She was commenting after chairing the annual review of services delivered by the health authority in the Corn Exchange, Melrose, when she also spoke to patients and health professionals at the BGH.
“However, there is always room for improvement and I was assured that NHS Borders is working hard to further improve the quality of care and range of services offered,” said Ms Sturgeon.
“Our NHS is cherished by all of us and it should always strive to give quality care to every patient, every time. Health boards deserve credit for their many successes and should take the opportunity to learn where improvements can be made and make changes.
“That is why it is so important to hold them to account in public ... annual reviews are a great way for this to happen.”
Areas for improvement included the number of so-called alcohol brief interventions (ABIs) which, at 1,211 patients during 2009/10, were well below the target figure of 1,855.
ABIs are aimed at reducing the health risks to the estimated one-fifth of patients treated in GP practices whose drinking is considered risky or hazardous. The content and approach of such interventions, generally restricted to four or fewer sessions, vary depending on the severity of the patient’s alcohol problem and can be used to encourage moderate drinking among those who are not alcohol-dependent or abstinence for those who are alcohol-dependent.

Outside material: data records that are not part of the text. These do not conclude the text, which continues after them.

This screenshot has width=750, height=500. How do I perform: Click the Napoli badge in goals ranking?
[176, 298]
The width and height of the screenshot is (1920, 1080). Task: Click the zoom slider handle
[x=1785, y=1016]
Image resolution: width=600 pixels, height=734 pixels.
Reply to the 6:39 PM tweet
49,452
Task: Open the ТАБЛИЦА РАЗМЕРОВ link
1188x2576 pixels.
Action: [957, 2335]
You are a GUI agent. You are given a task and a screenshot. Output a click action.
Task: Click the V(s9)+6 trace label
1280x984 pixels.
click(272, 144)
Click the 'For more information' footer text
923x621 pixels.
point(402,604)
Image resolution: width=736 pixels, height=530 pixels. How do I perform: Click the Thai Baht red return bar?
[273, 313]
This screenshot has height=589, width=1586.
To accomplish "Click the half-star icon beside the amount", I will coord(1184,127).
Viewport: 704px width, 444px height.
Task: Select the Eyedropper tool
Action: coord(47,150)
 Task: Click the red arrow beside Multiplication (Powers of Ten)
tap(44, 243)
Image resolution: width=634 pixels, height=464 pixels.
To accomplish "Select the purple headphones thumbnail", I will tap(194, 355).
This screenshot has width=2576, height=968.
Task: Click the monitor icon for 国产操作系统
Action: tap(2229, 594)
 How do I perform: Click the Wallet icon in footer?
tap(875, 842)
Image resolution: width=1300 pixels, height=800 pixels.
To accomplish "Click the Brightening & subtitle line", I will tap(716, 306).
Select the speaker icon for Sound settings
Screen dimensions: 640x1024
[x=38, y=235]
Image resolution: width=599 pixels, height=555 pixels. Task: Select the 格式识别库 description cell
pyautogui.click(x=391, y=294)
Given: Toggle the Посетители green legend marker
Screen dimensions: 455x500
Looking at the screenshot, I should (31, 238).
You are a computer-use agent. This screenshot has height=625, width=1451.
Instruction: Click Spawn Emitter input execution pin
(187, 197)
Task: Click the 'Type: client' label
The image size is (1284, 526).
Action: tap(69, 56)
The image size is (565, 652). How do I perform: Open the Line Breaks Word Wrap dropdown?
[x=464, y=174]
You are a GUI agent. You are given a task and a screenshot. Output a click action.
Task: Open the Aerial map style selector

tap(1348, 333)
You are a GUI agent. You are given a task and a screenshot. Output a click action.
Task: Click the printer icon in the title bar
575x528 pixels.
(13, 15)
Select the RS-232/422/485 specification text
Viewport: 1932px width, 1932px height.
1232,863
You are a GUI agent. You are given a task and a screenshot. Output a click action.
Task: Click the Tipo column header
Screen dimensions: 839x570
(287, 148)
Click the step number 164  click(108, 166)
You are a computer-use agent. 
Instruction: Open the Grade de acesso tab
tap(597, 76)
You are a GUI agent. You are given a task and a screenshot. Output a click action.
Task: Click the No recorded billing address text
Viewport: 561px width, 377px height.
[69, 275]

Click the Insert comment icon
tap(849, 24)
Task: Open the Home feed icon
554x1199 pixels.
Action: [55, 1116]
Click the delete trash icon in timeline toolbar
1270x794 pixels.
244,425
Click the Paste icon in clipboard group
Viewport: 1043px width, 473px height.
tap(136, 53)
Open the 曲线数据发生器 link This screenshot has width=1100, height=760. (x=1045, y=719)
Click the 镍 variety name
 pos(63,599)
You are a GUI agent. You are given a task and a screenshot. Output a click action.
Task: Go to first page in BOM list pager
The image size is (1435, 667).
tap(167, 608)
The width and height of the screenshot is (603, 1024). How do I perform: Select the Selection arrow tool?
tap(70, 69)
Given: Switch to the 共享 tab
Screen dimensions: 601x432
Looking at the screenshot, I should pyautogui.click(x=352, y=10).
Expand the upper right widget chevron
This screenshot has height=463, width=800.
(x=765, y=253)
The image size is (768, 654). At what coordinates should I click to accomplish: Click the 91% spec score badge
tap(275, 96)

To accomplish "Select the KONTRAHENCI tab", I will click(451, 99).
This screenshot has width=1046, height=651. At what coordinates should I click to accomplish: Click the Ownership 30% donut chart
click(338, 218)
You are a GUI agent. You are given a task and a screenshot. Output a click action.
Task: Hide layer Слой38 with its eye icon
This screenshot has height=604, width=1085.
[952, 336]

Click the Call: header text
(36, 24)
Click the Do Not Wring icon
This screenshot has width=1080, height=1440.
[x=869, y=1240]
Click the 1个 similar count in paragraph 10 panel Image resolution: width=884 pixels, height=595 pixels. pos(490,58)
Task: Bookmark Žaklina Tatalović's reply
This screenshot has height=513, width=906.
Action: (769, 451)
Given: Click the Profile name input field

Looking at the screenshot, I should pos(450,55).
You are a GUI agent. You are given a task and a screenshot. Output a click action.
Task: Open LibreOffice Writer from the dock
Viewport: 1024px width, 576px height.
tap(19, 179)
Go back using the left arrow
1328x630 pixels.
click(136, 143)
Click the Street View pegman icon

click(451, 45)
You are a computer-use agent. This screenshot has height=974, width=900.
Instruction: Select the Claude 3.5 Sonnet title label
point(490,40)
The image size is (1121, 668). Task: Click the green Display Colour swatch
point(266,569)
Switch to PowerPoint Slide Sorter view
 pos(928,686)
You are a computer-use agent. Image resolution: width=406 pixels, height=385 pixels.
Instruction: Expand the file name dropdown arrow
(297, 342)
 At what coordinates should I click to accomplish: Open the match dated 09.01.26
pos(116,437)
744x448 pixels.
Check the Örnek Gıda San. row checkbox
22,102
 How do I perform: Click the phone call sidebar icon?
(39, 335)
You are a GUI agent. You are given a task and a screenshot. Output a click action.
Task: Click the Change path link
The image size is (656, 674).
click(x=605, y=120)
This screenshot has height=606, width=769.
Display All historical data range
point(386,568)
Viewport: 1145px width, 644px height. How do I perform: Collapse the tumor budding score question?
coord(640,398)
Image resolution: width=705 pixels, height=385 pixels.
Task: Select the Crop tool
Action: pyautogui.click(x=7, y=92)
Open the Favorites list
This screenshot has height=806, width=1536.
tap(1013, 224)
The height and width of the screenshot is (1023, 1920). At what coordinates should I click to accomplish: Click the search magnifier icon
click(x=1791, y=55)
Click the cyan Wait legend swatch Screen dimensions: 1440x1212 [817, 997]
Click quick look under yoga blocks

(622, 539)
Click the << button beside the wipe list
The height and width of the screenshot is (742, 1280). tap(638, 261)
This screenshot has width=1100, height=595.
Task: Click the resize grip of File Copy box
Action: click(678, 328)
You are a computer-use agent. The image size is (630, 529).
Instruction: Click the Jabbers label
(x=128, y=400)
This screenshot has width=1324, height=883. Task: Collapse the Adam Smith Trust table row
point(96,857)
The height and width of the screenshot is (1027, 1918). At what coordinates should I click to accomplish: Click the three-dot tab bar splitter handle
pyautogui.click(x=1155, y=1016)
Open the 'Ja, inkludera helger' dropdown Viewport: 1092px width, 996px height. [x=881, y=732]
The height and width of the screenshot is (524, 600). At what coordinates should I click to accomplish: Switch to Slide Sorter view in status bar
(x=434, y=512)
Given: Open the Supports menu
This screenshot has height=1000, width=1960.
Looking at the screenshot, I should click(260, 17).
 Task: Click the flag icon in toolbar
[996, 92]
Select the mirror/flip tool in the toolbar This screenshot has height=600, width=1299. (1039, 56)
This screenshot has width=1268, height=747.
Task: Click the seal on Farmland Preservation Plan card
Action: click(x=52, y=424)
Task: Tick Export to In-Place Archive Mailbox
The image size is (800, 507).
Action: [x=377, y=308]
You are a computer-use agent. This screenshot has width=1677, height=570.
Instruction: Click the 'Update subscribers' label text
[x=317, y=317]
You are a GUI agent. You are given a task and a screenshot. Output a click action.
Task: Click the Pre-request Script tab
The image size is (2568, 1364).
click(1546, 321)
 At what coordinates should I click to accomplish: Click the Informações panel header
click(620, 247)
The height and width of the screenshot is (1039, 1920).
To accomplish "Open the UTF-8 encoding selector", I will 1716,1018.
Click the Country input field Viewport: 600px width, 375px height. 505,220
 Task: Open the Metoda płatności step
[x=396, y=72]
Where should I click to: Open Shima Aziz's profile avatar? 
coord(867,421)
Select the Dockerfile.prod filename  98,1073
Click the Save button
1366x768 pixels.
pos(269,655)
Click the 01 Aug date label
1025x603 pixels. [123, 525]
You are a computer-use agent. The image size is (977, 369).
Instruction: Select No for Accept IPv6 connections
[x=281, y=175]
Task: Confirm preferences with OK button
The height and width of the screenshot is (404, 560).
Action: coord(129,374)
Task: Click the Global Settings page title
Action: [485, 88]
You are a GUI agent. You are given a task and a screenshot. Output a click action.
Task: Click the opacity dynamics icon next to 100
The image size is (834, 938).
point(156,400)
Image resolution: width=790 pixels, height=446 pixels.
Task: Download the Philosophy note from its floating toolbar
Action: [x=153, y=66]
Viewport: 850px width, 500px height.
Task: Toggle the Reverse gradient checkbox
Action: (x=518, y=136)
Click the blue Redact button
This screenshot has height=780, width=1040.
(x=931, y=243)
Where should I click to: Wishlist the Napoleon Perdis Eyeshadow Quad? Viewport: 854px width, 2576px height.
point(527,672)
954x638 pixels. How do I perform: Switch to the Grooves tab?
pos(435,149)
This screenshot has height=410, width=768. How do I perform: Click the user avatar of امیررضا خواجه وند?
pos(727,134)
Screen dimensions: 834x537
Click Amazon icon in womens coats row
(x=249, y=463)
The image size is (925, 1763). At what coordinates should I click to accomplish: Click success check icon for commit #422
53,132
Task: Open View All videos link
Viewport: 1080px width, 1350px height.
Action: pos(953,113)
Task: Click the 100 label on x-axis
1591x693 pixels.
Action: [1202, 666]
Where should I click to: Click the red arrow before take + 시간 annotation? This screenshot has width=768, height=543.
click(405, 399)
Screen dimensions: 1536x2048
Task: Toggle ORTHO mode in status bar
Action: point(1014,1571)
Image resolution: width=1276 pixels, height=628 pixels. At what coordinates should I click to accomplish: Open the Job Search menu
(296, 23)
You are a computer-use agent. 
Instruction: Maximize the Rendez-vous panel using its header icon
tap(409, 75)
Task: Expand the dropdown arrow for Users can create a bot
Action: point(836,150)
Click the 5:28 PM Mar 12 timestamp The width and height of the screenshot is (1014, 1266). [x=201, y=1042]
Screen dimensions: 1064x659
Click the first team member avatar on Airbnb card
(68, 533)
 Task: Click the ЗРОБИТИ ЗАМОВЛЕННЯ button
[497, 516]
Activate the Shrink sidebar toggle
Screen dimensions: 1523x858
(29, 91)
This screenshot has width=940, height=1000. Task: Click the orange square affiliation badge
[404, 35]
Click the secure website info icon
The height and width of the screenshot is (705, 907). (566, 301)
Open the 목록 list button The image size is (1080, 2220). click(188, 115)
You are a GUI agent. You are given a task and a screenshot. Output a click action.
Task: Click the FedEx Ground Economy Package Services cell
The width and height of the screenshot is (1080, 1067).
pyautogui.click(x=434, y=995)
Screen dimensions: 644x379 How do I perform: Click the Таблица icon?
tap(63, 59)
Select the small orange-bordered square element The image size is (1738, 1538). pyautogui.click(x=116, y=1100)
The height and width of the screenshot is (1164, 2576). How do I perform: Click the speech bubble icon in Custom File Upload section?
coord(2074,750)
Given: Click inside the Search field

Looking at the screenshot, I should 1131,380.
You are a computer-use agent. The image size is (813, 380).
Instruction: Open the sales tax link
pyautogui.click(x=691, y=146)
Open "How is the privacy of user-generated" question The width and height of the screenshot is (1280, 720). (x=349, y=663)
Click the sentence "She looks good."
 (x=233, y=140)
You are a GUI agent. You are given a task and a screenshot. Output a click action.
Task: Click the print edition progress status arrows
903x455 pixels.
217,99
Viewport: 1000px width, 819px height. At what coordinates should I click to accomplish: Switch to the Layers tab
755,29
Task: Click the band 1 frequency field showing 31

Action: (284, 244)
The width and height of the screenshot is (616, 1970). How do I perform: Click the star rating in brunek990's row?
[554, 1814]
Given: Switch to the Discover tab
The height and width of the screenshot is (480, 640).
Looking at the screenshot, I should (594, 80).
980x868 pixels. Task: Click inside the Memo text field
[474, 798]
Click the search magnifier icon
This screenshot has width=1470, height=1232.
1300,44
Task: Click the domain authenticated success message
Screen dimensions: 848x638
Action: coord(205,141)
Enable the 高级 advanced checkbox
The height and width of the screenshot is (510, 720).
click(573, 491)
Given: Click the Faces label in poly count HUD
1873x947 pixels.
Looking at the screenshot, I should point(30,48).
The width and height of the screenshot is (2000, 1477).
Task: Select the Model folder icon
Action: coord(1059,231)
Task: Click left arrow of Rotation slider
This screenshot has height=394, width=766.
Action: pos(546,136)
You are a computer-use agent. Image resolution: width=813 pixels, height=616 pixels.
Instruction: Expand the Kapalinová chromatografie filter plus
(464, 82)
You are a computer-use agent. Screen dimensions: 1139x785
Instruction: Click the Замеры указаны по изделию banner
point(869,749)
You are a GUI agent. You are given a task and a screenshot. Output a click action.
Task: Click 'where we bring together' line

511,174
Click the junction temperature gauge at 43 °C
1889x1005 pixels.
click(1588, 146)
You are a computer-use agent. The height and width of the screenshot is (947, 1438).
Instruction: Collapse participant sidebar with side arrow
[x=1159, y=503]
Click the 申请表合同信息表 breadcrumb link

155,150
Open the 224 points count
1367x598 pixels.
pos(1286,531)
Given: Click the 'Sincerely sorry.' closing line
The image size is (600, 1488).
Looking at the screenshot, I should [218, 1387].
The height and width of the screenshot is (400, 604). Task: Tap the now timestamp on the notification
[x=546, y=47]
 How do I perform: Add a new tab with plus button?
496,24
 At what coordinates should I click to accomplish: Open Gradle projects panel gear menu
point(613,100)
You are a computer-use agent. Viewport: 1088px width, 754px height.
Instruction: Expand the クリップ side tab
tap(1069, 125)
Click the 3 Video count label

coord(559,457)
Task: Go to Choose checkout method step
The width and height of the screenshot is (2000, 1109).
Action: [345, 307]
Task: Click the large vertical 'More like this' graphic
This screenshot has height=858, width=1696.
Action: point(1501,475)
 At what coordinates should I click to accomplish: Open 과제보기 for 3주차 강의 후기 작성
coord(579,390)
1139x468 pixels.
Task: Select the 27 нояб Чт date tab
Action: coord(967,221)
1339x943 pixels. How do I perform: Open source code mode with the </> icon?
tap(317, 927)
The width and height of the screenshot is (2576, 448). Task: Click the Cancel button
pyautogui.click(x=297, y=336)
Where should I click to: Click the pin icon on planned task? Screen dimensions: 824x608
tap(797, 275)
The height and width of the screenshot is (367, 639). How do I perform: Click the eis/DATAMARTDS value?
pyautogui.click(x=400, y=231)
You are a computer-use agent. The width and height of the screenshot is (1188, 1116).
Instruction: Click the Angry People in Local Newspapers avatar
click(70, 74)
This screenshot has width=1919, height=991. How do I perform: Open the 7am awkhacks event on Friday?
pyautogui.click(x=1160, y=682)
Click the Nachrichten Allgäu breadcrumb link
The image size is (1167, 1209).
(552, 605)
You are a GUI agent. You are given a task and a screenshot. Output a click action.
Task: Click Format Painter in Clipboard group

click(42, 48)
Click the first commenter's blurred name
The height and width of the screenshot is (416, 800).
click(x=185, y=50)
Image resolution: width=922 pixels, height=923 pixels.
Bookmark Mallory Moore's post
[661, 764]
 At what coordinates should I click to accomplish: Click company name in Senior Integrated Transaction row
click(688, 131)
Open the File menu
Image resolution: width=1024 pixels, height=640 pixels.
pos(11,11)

However, Ms Sturegon heard that the “target trajectory” for ABIs had been met for the first time in August this year.
As reported in these columns last week, the identification rates of MRSA in NHS Borders hospitals were above targets in March, but had reduced recently.
On the plus side, rates of C Difficile infection identified were within planned levels and below the Scottish average.
Ms Sturgeon heard NHS Borders was on track to meet the target of 0.5 such infections per 1,000 of occupied beds by March next year.
She was also told that the Borders had the lowest self-referral rate to accident and emergency of all Scottish boards and that waits in excess of four hours were back on track after “issues in the early part of the year”, hitting 99 per cent and 98 per cent in July and August.
NHS Borders had met its 12-week waiting time target for inpatients and outpatients by March, 2009, a year early.
And the minister heard that NHS Borders had the best standard mortality ration (SMR) in Scotland at 0.58. Admission to the intensive care unit with severe sepsis had reduced from 71 per cent to 43 per cent.